После того дня мы ждали ее каждый вечер, но она не приходила. Теперь мы знали точно, что она появлялась не из будущего. Это было принципиально невозможно. А мы даже не догадались сфотографировать ее.
Ольга не появлялась у нас больше. Она словно возникла для того, чтобы однажды спасти меня и исчезнуть навсегда.
Особенно тяжело переживала ее исчезновение Валентина.
Но время шло, и боль постепенно стиралась.
Когда у нас родилась дочь, мы без колебаний назвали ее Ольгой. Валентина оставила в квартире все так, как было, когда у нас появлялся Солнечный зайчик. Она ни за что не позволяла делать мне в квартире какие-нибудь перестановки.
— Она еще вернется, — говорила Валентина. — Пусть для нее все будет привычным.
Прошло несколько лет. Наша дочь пошла в школу. Валентина заплетала ей в косы такие же большие банты, какие были у Солнечного зайчика, шила ей такие же платья. Она до мельчайших подробностей помнила девочку. Однажды она даже сказала мне, что наша дочь и лицом и фигурой походит на ту девочку. Прошло уже девять лет, и я не мог точно воспроизвести в памяти портрет девочки. Ведь и видели-то мы ее всего несколько раз.

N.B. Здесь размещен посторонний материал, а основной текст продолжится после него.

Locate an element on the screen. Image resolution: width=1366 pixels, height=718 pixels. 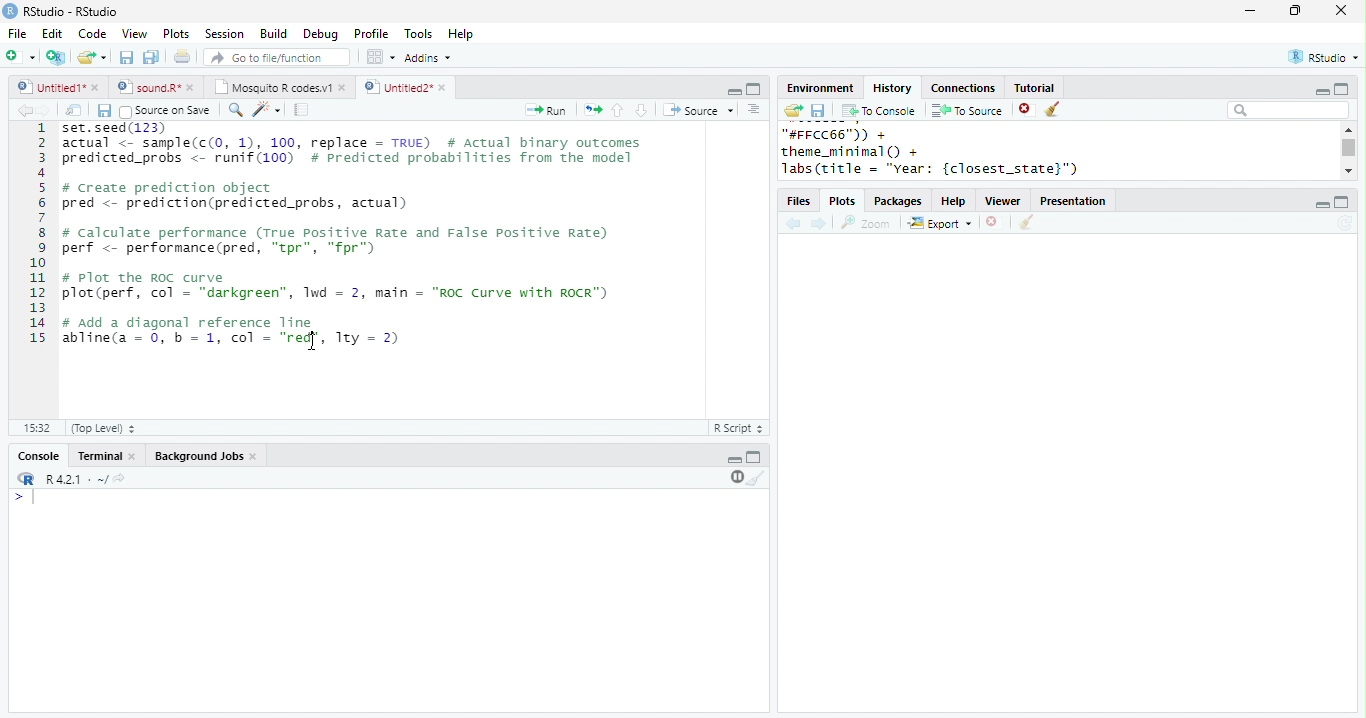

Это произошло однажды вечером в конце мая. Валентина в это время была в командировке. В квартиру кто-то настойчиво позвонил. Так могла звонить только наша Ольга. Я открыл дверь, на пороге стояла, конечно, она.
— Почему ты так долго задержалась в школе? — строго спросил я.
Она удивленно посмотрела на меня.
— Но ведь я уже была дома.
— Когда это? Что-то я не заметил.
— Сразу после школы. Я полила цветы, а ты сходил в кондитерский магазин. Мы пили чай. Ты еще был такой смешной. Потом я пошла готовить уроки и поиграть к Марине.
Теперь я посмотрел на нее удивленно. Цветы не были политы. Ни в какой магазин я сегодня не ходил.
— Ну и сочиняешь ты, Оля. Надо все-таки приходить домой пораньше или предупреждать, чтобы я не беспокоился. Садись кушать.
Мы сели за стол. Я взял газету. Она поглядела на меня сердито. А когда дело дошло до чая, она не вытерпела и спросила:
— Папа, почему ты не достанешь коробки с пирожными и конфетами? Ведь я же ничем не провинилась.
— Оля, о каких коробках ты говоришь? Я не покупал ничего сегодня.
— Покупал! Ты был такой смешной. Курил. И придумал смешную игру, как будто ты меня не знаешь и впервые видишь. Спрашивал, как меня зовут.
Я обжегся горячим чаем.
— Постой, постой! Что ты говоришь? Какую игру?
— Ну как будто бы мы не знаем друг друга. И еще сказал, что тебя зовут Онуфрием...
— ...Балалаевичем! — заорал я во все горло.
— Балалаевичем, — засмеялась она и стала вдруг так похожа на быстрого, неуловимого солнечного зайчика, так похожа на ту Ольгу, на ту девочку. — Вспомнил?
— Вспомнил, Олька! Все вспомнил! Так это, значит, ты и была?
Она захлопала ресницами. Выражения радости, испуга, удивления, восторга и недоумения возникали и исчезали у нее на лице.
— Ну а кто же это еще мог быть, папочка? Ты сегодня какой-то совсем смешной. То игру придумал, а теперь все забыл.
— Я все помню, только не могу поверить, что это была ты. Ты и цветы уже поливала? И играла на рояле? И я не знал, как танцевать лагетту? Правильно?
— Ты придумал новую игру, папочка?
— Придумал, Олька! Ты подожди немного, я сбегаю в магазин. Бегом!